#### The problem
Could you copy exactly the lines from the one containing "This screenshot has width=417, height=600." through the last line of the records, leaving out every picture?

#### Data

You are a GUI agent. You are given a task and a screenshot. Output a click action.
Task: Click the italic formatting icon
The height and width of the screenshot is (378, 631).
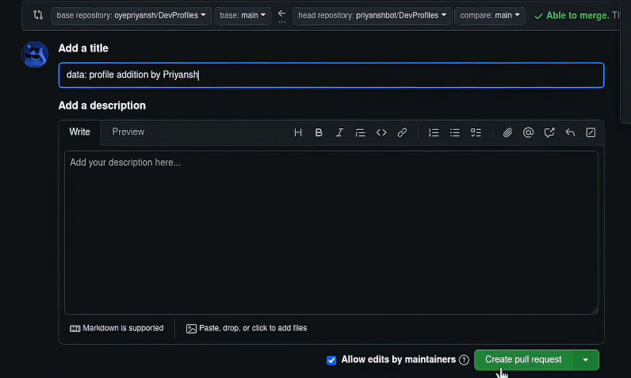click(339, 132)
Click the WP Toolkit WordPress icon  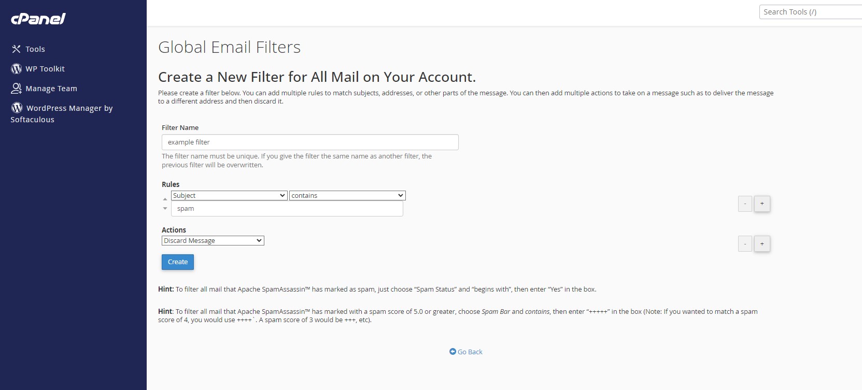[16, 68]
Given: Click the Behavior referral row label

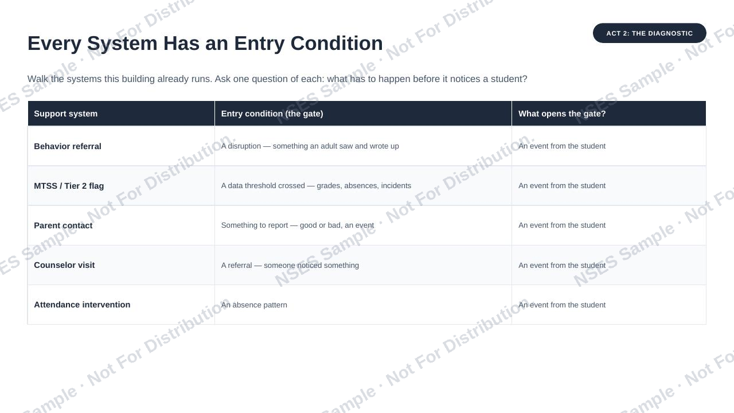Looking at the screenshot, I should (68, 146).
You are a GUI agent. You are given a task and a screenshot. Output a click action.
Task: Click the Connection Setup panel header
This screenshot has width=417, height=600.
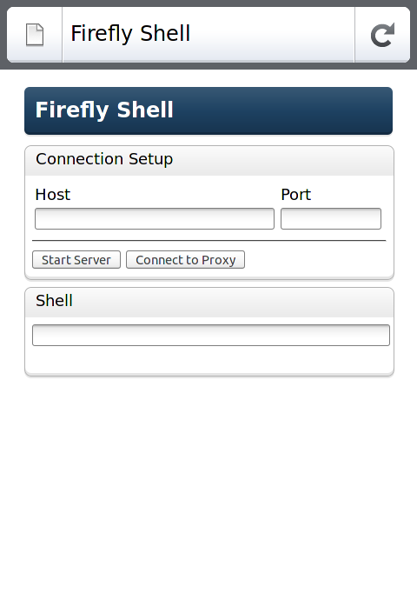[x=209, y=161]
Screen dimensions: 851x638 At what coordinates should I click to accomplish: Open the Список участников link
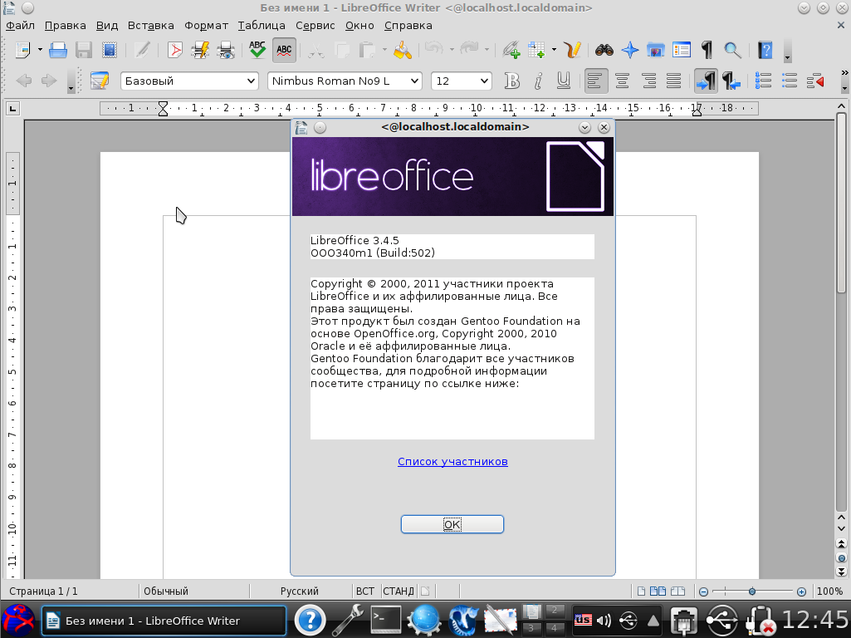(x=452, y=461)
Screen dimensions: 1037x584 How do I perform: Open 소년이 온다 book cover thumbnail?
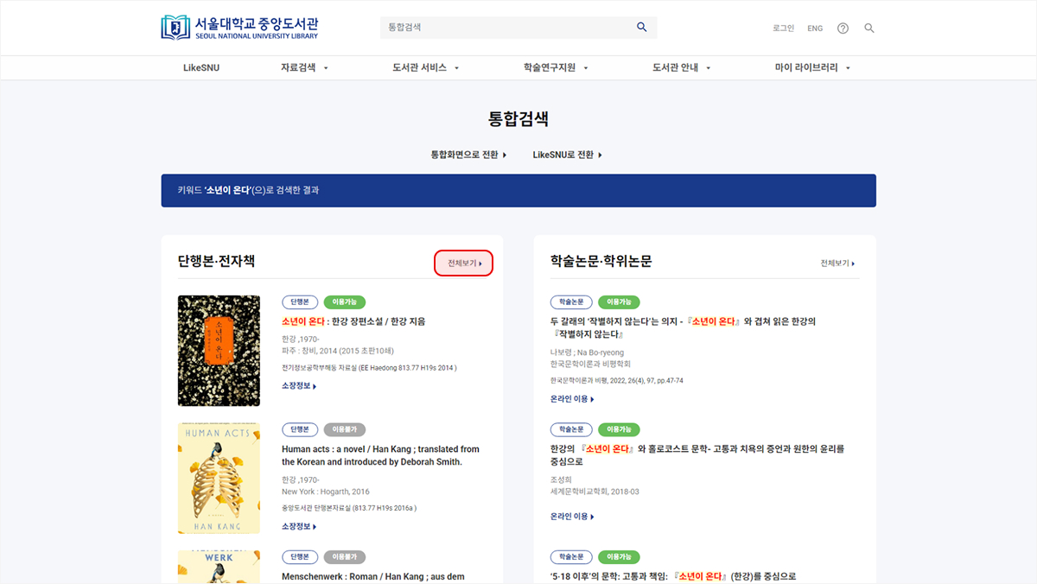click(219, 351)
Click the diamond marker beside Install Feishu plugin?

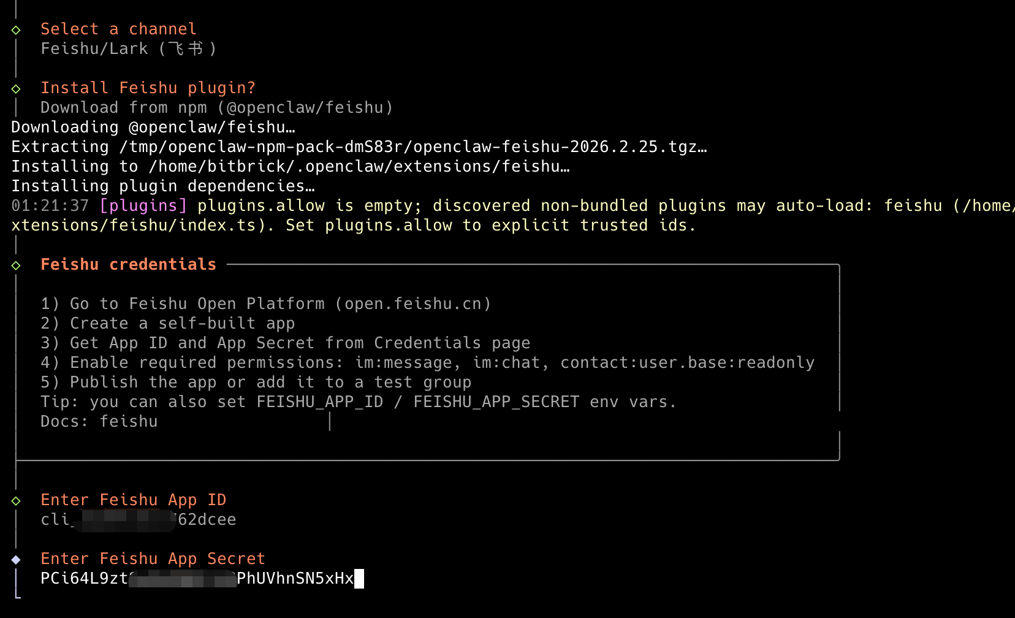click(x=16, y=89)
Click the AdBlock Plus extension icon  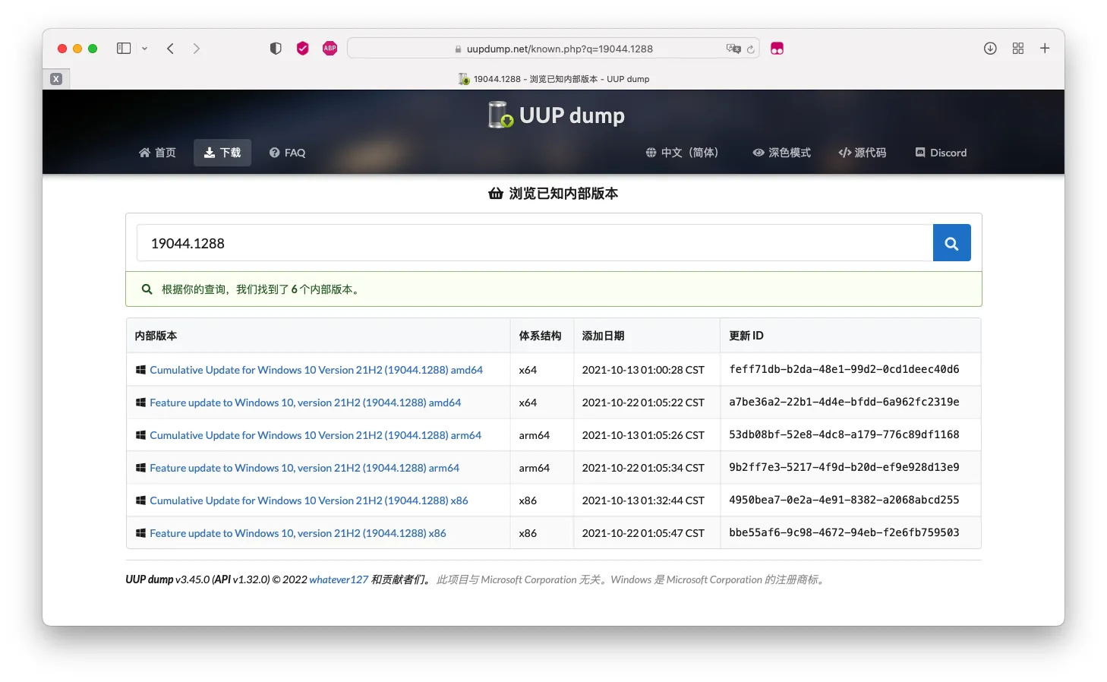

#### Expected answer
This screenshot has width=417, height=600.
[x=209, y=161]
Screen dimensions: 851x638 At what coordinates should I click to accomplish: Open the Список участников link
(x=452, y=461)
Screen dimensions: 1037x584 How do I perform: Open 소년이 온다 book cover thumbnail?
click(219, 351)
Click the diamond marker beside Install Feishu plugin?

click(x=16, y=89)
Click the AdBlock Plus extension icon  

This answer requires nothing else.